Set exercise 1>
In the article on mortgage modification, what fraction of mortgages in a security is the usual limit on modification?

Document>
ABS issues in mortgage modification


14 Dec 2009.

Although securitization does make a mortgage modification decision more complex – if only because there are more interested parties – it is unlikely that securitization is the main roadblock. More than one source suggests that the main contract restriction is simply maximizing the interests of investors; there is little evidence that securitized mortgages are modified less often; and there has apparently only been one lawsuit on the issue.

However securitization can, in fact, stand in the way of principal reduction. This can be a contract issue or a conflict of interest between holders of different tranches. Whatever the cause, principal reductions definitely do occur less often with securitized loans.


Clippings below covered through 20 Aug 2009.

Hard restrictions (13 Dec 2009)

  • In some cases there is a restriction on the fraction of mortgages in a security that can be modified – generally 5%.
  • Many contracts do not allow principal reduction.

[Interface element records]
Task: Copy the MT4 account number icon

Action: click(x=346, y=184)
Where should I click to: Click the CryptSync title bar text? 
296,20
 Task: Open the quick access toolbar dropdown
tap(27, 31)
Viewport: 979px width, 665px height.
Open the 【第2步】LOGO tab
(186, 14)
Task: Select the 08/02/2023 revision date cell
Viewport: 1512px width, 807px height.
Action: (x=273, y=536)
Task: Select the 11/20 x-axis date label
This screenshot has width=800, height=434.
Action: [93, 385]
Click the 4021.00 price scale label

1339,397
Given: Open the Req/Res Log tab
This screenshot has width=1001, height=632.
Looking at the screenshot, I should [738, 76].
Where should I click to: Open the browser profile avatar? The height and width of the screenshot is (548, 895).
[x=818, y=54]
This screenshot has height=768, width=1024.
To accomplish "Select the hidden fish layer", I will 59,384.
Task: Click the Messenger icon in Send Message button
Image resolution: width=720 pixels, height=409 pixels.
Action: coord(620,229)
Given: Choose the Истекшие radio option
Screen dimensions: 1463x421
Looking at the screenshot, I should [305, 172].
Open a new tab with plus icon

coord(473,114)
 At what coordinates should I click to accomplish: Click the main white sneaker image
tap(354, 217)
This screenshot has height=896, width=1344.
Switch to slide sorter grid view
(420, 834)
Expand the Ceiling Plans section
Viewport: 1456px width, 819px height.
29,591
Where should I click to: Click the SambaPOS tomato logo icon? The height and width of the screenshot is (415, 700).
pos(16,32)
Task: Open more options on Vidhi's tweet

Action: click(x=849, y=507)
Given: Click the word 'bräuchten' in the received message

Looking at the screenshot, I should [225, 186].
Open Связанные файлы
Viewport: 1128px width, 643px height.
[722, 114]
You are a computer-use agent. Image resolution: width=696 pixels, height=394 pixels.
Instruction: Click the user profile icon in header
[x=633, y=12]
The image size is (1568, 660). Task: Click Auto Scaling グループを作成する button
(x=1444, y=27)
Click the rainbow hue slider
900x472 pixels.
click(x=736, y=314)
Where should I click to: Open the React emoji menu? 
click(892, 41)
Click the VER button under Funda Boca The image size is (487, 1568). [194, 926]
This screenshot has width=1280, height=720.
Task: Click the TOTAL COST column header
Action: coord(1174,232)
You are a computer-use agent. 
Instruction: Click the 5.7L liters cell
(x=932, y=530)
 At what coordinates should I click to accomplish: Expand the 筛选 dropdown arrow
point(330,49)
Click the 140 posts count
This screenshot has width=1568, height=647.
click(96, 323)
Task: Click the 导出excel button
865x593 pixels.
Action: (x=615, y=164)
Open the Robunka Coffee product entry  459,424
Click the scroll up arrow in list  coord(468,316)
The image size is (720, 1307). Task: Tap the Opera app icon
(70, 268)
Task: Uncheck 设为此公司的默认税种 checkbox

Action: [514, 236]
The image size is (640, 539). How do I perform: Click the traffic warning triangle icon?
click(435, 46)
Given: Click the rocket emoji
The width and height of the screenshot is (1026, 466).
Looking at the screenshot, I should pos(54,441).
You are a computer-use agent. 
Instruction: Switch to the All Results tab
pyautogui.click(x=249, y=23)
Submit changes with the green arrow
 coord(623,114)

Set exercise 2>
In the records, from the line with "Task: Select the 11/20 x-axis date label" up to and including the line with "Action: coord(620,229)", change "Open" to "Launch" and give back only those lines, with nothing else altered.

Written response 1>
Generally 5%.

Written response 2>
Task: Select the 11/20 x-axis date label
This screenshot has width=800, height=434.
Action: [93, 385]
Click the 4021.00 price scale label

1339,397
Given: Launch the Req/Res Log tab
This screenshot has width=1001, height=632.
Looking at the screenshot, I should [738, 76].
Where should I click to: Launch the browser profile avatar? The height and width of the screenshot is (548, 895).
[x=818, y=54]
This screenshot has height=768, width=1024.
To accomplish "Select the hidden fish layer", I will 59,384.
Task: Click the Messenger icon in Send Message button
Image resolution: width=720 pixels, height=409 pixels.
Action: coord(620,229)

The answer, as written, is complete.